Salesforce made a profit the price is the same as that of an AI witness and walked away with such a record quarter that there is nothing left to argue with. While revenue was slightly below forecasts, profits were well above forecasts, the sales gap grew by double digits, and the AI and data business approached $1.4 billion in revenue. Shares jumped more than 5% in after-hours trading.
Before printing, the setup looked completely different. The stock is down about 30% for the year and was trading near the bottom of its 52-week range, with the multiple lowered to “slightly above the S&P” for a company that used to live in the premium SaaS stratosphere. The revenue target was modest—up about 9% to about $10.27 billion—but the implication was loud: Prove that the AI story is real, or you'll be treated like an old utility desperately trying to outshine the hype around agent AI.
Salesforce news headlines have surpassed that threshold. Easily. Revenue was $10.3 billion, up 9% from last year. Current remaining performance obligations, Salesforce's favorite indicator for determining near-term demand, rose 11% to about $29.4 billion; Total RPO increased 12% to approximately $59.5 billion. Non-GAAP operating margin was in the mid-30s, with GAAP margin slightly above 21%. Operating cash flow was growing in the mid-twenties, free cash flow was growing in the mid-twenties, and Salesforce returned about $4 billion-plus to shareholders between buybacks and dividends. For a stock that traded like a problem child, the P&L looked distinctly like that of a well-adjusted adult.
Management pushed the company in the same direction—the right direction for the markets. Salesforce raised its fiscal 2026 revenue forecast to about $41.5 billion at midyear, implying growth of 9% to 10%, and also raised its operating cash flow growth forecast to low to midrange. The long-term promise of more than $60 billion in organic revenue by fiscal 2030 and a '50' compound growth plus earnings rate remains intact, now bolstered by another quarter that clearly doesn't undermine it. This is not a story of hypergrowth, but it is not a story of stagnation either.
Enter: AI. Agentforce and Data 360 combined now have ARR of nearly $1.4 billion, up more than 100% from a year ago. Agentforce itself has surpassed the half-billion mark and is growing several hundred percent year over year. Salesforce says it has closed more than 18,000 Agentforce trades since launch, of which about 9,000 have actually been paid, and its LLM gateway has processed trillions of tokens. Data 360 processes tens of trillions of records per quarter, with “zero-copy” data—the bit that allows Salesforce to sit on top of a customer's data rather than extract it—growing even faster. In a press release, Salesforce called Agentforce and Data 360 “driving drivers” and tied them to the company's long-term revenue and profit goals.

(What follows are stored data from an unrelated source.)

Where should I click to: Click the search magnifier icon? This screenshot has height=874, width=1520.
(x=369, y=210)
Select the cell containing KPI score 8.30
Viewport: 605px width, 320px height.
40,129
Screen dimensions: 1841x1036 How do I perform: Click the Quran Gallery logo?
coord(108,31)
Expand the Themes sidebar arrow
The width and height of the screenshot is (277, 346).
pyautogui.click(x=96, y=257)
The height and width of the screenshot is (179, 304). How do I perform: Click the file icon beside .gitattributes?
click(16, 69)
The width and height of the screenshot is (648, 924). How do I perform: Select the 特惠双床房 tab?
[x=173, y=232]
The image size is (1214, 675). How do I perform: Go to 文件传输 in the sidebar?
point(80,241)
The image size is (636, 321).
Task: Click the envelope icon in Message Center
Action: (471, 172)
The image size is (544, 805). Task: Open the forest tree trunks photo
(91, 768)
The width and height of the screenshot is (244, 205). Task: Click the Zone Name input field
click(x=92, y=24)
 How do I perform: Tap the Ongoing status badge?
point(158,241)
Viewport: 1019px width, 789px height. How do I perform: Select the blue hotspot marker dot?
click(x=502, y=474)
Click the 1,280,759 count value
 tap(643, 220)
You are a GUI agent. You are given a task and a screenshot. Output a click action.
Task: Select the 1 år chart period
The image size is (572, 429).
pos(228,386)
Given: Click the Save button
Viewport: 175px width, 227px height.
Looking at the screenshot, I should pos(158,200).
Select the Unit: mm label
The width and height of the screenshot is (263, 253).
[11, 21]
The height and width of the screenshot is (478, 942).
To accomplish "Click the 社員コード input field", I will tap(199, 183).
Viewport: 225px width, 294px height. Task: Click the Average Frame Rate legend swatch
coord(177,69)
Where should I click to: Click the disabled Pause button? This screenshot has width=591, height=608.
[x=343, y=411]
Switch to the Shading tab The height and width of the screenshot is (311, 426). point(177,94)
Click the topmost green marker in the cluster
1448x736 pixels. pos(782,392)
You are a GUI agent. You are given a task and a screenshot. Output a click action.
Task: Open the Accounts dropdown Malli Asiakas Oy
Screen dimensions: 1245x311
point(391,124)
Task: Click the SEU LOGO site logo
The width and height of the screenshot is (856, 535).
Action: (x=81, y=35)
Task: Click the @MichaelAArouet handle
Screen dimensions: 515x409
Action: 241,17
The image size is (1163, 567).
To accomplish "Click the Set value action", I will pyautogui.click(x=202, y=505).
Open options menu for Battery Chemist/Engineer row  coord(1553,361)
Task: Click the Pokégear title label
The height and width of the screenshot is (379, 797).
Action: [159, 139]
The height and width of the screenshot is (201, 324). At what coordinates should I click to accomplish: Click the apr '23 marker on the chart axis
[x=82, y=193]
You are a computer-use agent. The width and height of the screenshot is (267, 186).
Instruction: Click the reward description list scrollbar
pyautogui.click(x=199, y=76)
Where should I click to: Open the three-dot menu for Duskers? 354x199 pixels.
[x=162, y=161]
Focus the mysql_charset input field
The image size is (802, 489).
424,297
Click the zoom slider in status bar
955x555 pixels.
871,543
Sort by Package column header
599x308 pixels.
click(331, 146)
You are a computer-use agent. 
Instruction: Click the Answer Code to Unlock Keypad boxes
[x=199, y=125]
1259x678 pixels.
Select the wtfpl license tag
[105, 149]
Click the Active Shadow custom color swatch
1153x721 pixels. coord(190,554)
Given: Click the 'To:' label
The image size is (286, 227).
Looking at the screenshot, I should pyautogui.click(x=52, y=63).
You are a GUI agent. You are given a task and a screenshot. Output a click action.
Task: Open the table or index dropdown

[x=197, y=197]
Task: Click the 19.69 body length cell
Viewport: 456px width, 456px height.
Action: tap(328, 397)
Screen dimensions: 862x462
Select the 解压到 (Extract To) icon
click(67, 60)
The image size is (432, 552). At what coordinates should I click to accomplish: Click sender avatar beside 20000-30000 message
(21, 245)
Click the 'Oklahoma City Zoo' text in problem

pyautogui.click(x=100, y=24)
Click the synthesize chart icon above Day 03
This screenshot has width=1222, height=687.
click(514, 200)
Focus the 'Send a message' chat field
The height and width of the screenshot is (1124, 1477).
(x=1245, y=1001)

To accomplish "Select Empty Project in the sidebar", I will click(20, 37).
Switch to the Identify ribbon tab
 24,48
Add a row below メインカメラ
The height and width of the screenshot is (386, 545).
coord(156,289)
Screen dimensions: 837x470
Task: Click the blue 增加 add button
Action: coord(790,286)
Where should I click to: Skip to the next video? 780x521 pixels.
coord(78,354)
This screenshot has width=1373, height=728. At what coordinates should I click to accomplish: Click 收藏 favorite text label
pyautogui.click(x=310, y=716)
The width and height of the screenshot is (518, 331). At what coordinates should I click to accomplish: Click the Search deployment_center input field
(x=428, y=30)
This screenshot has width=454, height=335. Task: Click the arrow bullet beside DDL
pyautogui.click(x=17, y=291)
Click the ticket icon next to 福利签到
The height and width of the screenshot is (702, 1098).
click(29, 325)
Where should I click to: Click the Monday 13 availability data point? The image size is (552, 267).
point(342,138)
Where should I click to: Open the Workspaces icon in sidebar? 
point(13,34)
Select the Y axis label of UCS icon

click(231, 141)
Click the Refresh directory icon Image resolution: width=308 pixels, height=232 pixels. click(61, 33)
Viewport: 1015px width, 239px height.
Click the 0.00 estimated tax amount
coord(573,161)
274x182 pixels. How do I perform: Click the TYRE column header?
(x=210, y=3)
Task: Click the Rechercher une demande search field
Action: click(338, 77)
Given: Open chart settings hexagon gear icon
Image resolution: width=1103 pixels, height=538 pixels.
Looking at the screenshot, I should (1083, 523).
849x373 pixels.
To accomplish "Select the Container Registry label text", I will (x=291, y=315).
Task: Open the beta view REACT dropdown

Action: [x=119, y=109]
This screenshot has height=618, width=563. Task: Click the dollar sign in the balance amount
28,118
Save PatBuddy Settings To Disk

However, the problem of scale has not gone away. The $1.4 billion use of artificial intelligence and data in business, generating more than $41 billion in annual revenue, is significant but not yet revolutionary. The core business still looks like a growth company with healthy margins and a repurchase habit, now with an added layer of artificial intelligence to allow for fast compounding. The question that the quarter doesn't answer is how quickly this layer can move from being a “good second mover” to something that actually changes the tilt and scope of the entire company.
For at least one night, the narrative had to be replaced by a spreadsheet. Salesforce unveiled quarterly stocks that are harder to dismiss as dead money in the age of artificial intelligence, but they didn't magically turn into the next hot stock. The numbers are finally as good as the offer, and investors are nodding in agreement.